Lo malo no es que sepamos que viene el agua como llegaba el lobo en los cuentos, primero a España, luego a Grecia, sino que nunca parezca que llegue, como con el pastorcillo que inventaba lobos porque necesitaba atención, o diversión, quién sabe, y que finalmente caiga con el eco a maldición bíblica que trae siempre una naturaleza ingobernable. Lo malo llega tras eso, tras las alarmas, tras los márgenes desbocados, los pueblos arrasados, las estaciones de metro convertidas en cascadas. Llega con el silencio solemne que se alza tras lo horrible, cuando con un suspiro se coge una escoba vieja y se arremete contra el barro, cuando se recogen los animalillos muertos, emerge el último desaparecido y cae como un trapo mojado sobre la boca el duelo, la pérdida y la consciencia.

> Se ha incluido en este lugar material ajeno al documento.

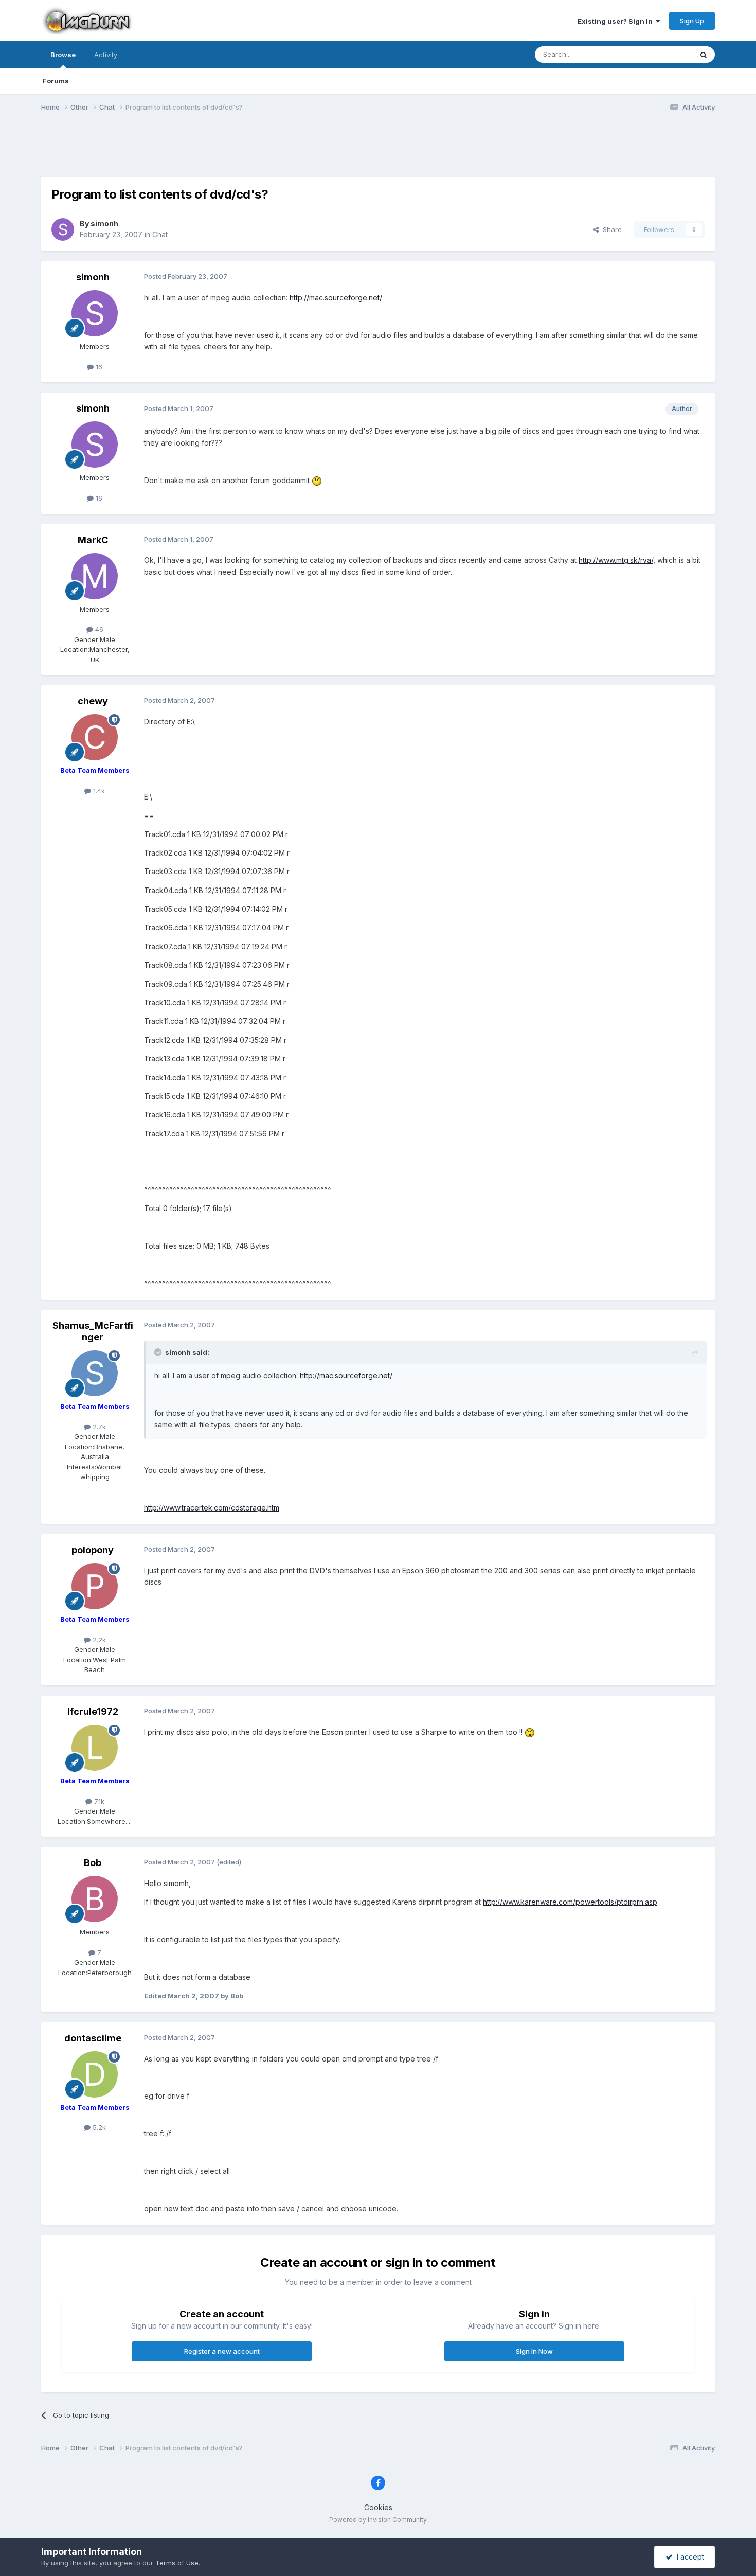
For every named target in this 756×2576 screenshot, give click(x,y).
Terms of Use (177, 2563)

Lo peor es que hay que continuar, que las horas corren, que los niños regresan al colegio y las novedades a las librerías, las televisiones proponen programaciones que no sorprenden a nadie, el metro, el tren, el bus con las ruedas aún embarradas llevarán al trabajo a quien quizás debería quedarse en casa, porque la espalda duele o un ser querido se muere, pero aun así hay que continuar, el deber, la necesidad, el dinero, el contrato. Lo peor es que se queja quien se ha partido una uña y calla a quien le han arrancado el corazón, que la risa en redes sociales es menos divertida y más socarrona.

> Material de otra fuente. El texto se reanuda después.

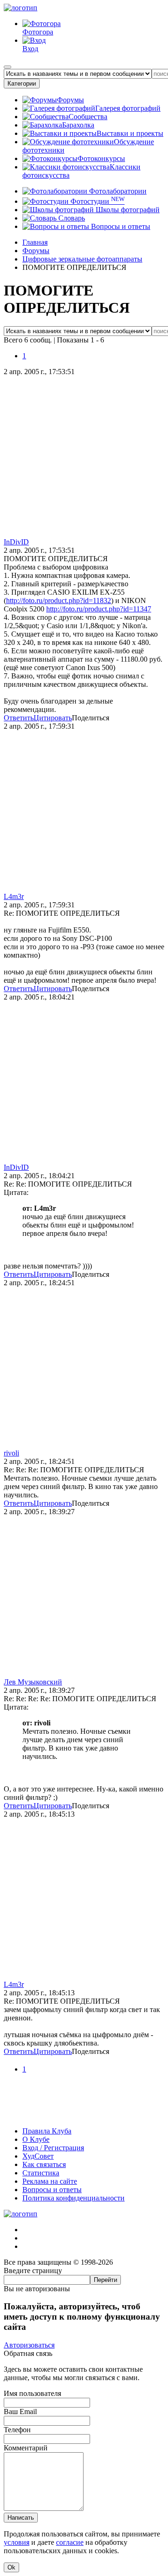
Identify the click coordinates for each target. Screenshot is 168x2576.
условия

Lo bueno es que en ese bus el nuevo libro nos salva de la preocupación, que el niño sale el primer día de cole riendo con un dibujo en la mano, que la hoguera de la tele ofrece una imagen tierna, o veraz, o un momento de evasión. Que el que se queja por todo también se conmueve, que la risa es, pese a todo, risa. Y lo mejor… lo mejor es que el agua ya cayó, se espera algún arco iris en cualquier momento y que seguimos en pie tras la tormenta, frente a cualquier tormenta, junto a la vida.